The MDR for Insider Services are configured to generate ThreatCases within its console, allowing the Client to monitor alerting and activity at any time.

eSentire will also provide any related documentation, information or training reasonably necessary to the Client in order to evaluate and use the Services.

eSentire will be responsible for providing the initial installation, configuration and ongoing maintenance of the MDR for Insider, as well as interpretation of the output from time to time as part of the MDR for Insider Services.

Premises

The Services shall be hosted by eSentire within a Client-specific AWS subaccount. Depending on technical requirements, the Client may be responsible for deploying and managing services or systems, including but not limited to data collection machines. The Services may be accessed by Client from within the United States and from other jurisdictions reasonably necessary for Client to use the Software. The Services will be accessed by eSentire personnel for initial installation, configuration, ongoing maintenance, and interpretation of the output.

The Services are configured to generate ThreatCases within its console, allowing the Client to monitor alerting and activity at any time.

Support

In addition to the Standard Maintenance and Support, eSentire provides security reviews and support by its MDR for Insider Threat Review Team and technical support via telephone and online, from its Seattle, WA, USA location between 9AM and 5PM PT Monday through Friday excluding holidays.

eSentire is willing to schedule calls outside of those hours to accommodate Client scheduling preferences.

Exclusions. The MDR for Insider Services exclude the design, creation, maintenance, and enforcement of a security policy for Client.

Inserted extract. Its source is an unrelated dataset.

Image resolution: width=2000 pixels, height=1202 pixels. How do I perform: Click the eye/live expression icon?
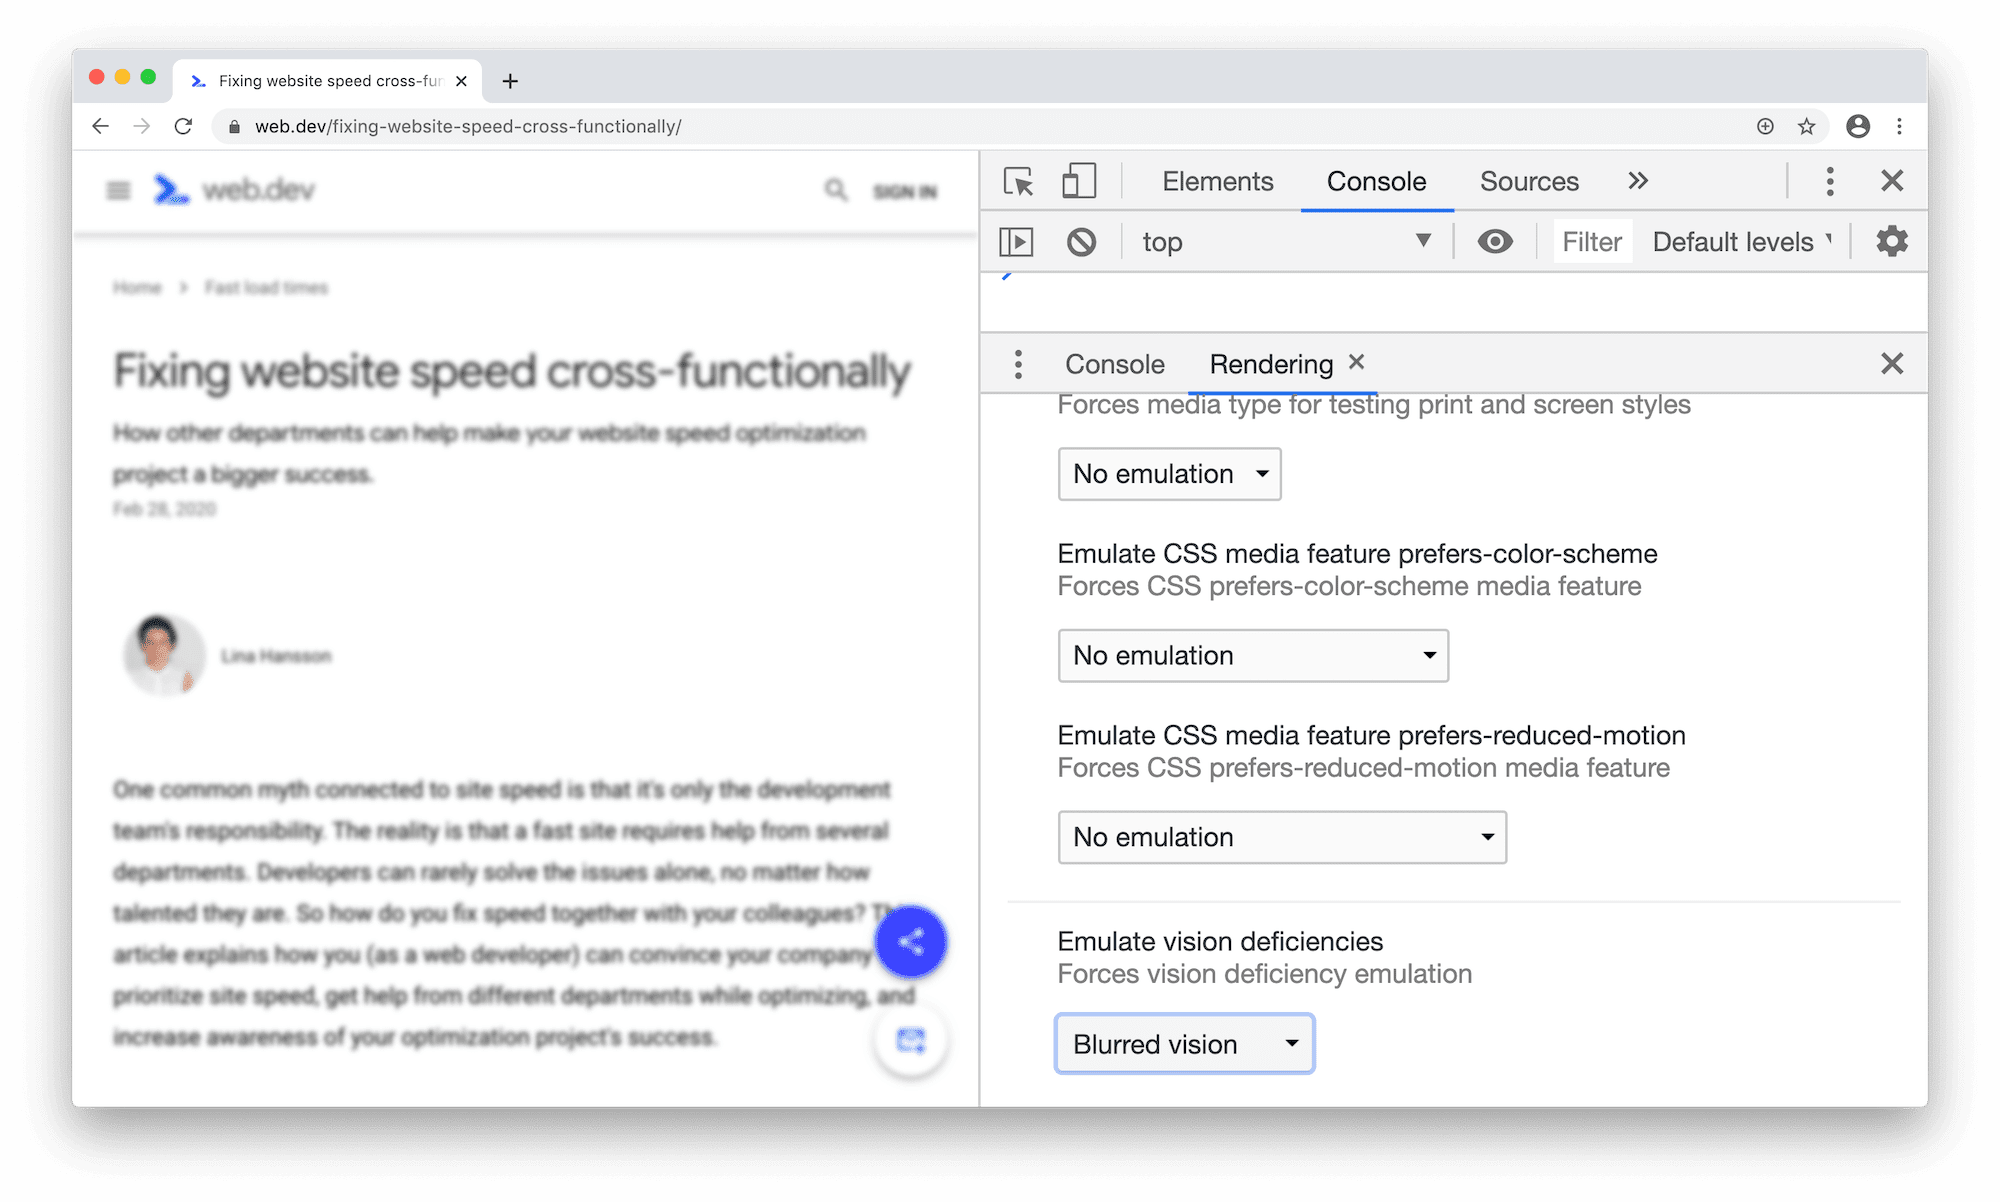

Access. eSentire will not attempt to access Client’s servers without express written or verbal consent.

Client Responsibilities. Client is responsible for:

  • any and all data and systems which Client grants access to for receipt of the MDR for Insider Services;
  • obtaining all necessary licenses, permissions and consents to enable eSentire to access the Client’s network and servers in order to provide the MDR for Insider Services;
  • designating a Project Coordinator to work directly with and serve as the primary Client contact with eSentire for the duration of Client’s receipt of the MDR for Insider Services;
  • providing eSentire a complete copy of its security (including privacy) policies, as available. Client is solely responsible for creating, maintaining and enforcing its security policies to protect the security of Client Data and Systems;
  • its choice of equipment, systems, software and online content;
  • providing the necessary resources, information, documentation and access to personnel, equipment and systems, as reasonably required by eSentire, to allow eSentire to perform the MDR for Insider Services;
  • communicating all network infrastructure changes to eSentire so that the Services can be configured. eSentire is not responsible to provide network hardware required to acquire flow data and has no liability or responsibility in the event of inability to acquire flow logs from the Client’s network.
  • notifying eSentire of any change or contemplation of change to its network in advance of or within four (4) hours following such change. In the event that the client fails to notify eSentire then eSentire is released from any and all obligations of the Services to effectively make detections in the Client’s network.

In event Client fails to perform its obligations in the time and manner specified or contemplated above, or should any assumption outlined herein with respect to the MDR for Insider Services fail to be valid or accurate, then eSentire will not be responsible for any related delay or damages. For the avoidance of any doubt, the Client will be using the Services for its internal business purposes only.

Reports and Confidentiality.

The MDR for Insider Services will generate reports within its console related to the detections it has made. Except for the purpose of fulfilling eSentire’s obligation under this MDR for Insider Addendum, eSentire shall not disclose the information derived to any party for any purpose without express written consent from the Client. All Client information is bound by the Confidentiality provisions set out in the MSSA.